What you need to do:
How many lines in this data contain the string "agent"? Reply with the number only.

(Pixel coordinate grounding data)
********************

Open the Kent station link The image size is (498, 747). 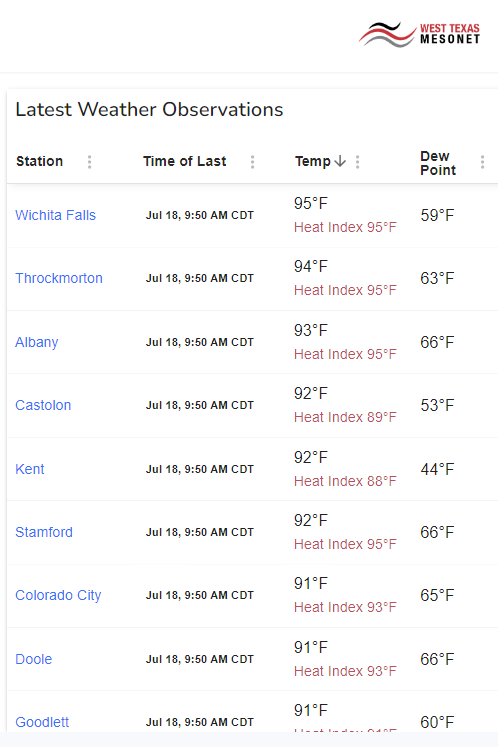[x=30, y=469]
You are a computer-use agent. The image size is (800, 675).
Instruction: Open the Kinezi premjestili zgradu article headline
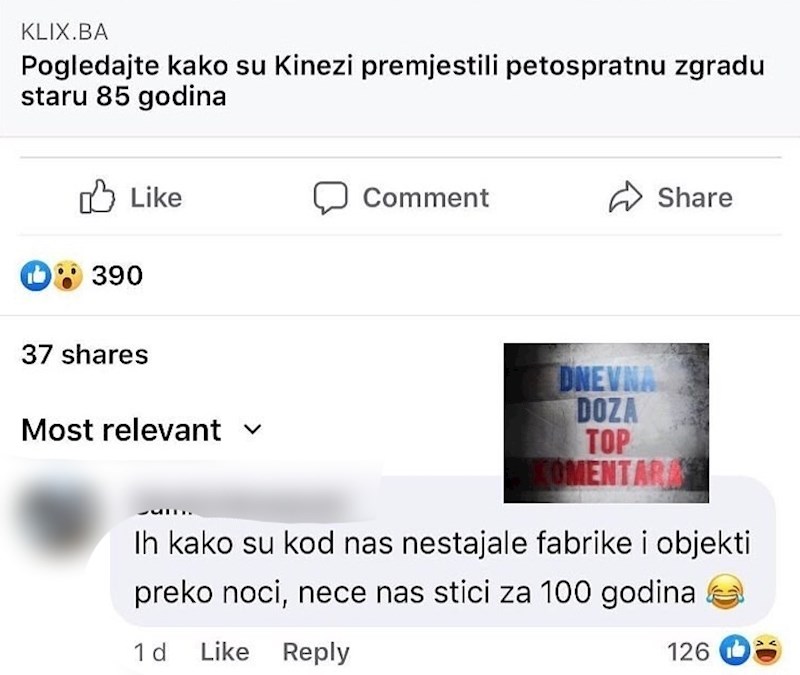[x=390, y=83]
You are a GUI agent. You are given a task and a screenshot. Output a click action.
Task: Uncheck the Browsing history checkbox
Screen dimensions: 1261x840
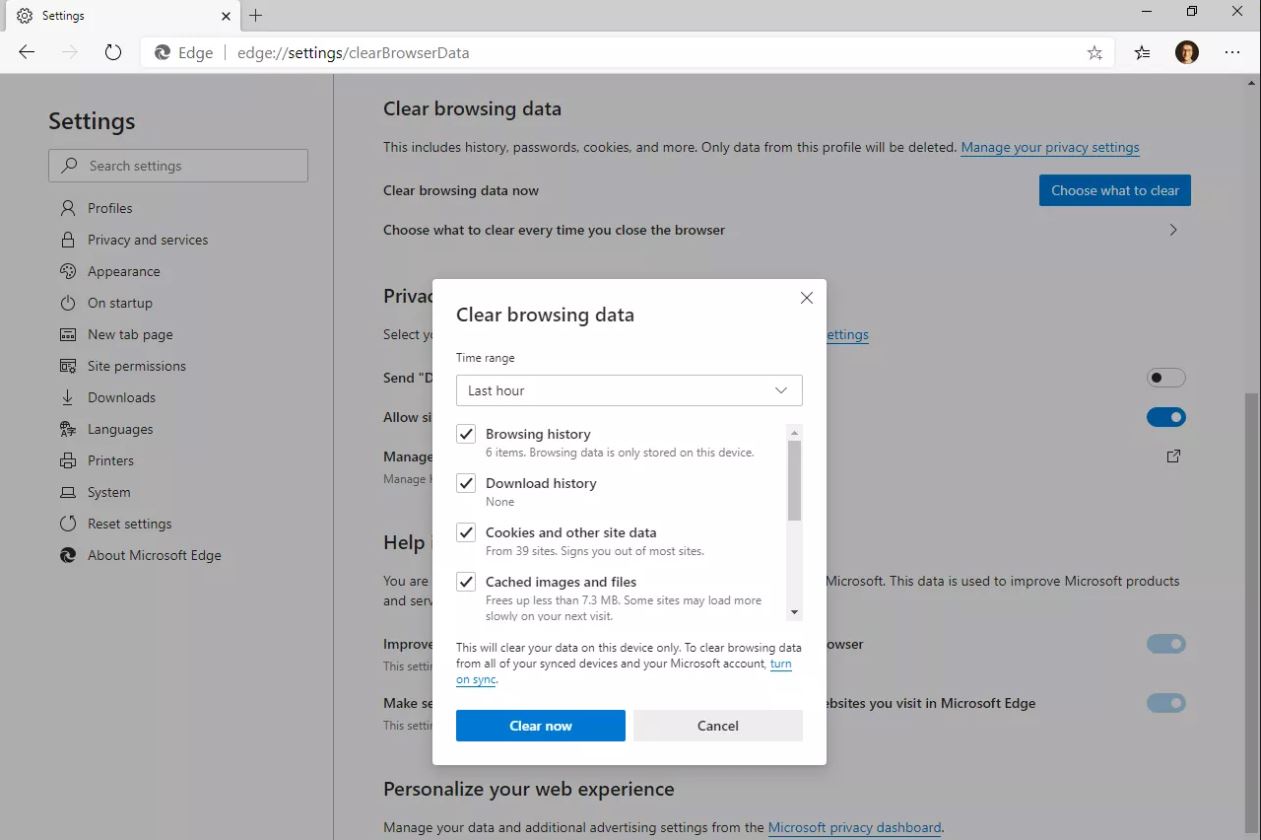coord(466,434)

********************

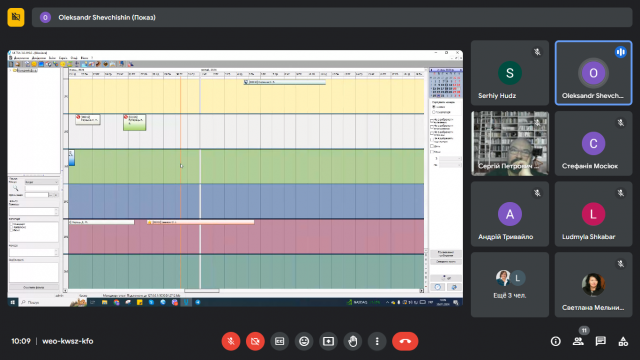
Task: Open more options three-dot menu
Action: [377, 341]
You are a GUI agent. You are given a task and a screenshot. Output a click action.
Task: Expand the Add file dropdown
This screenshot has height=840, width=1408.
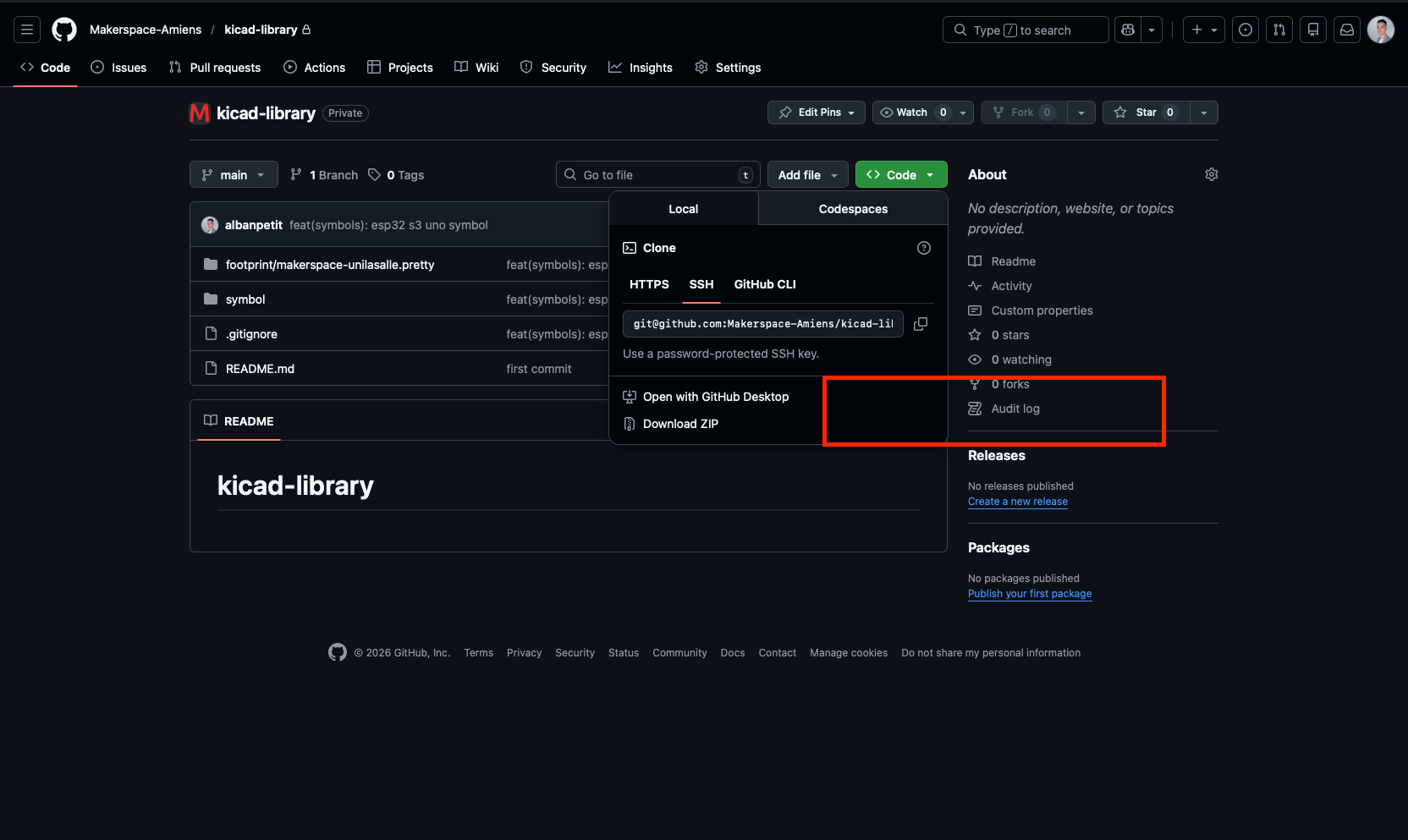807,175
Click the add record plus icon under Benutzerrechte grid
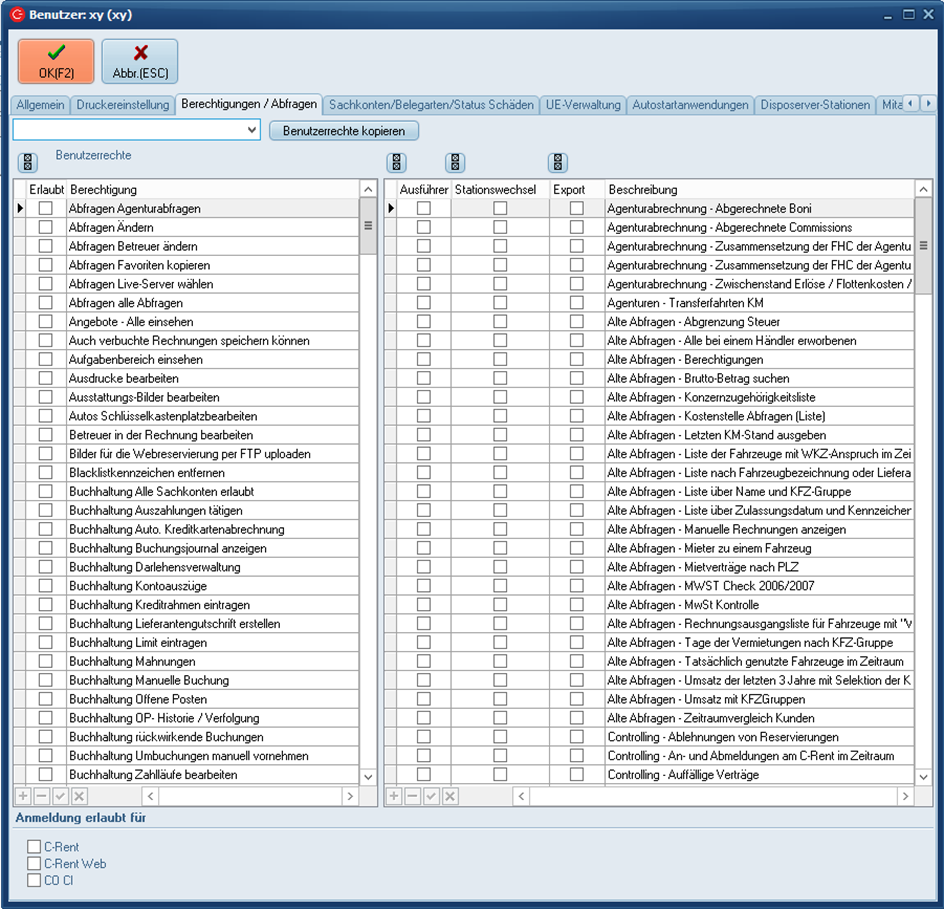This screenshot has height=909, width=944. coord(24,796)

********************

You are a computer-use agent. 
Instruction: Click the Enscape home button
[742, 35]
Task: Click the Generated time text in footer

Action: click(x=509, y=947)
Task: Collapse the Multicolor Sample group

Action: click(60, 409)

********************

Exercise output:
4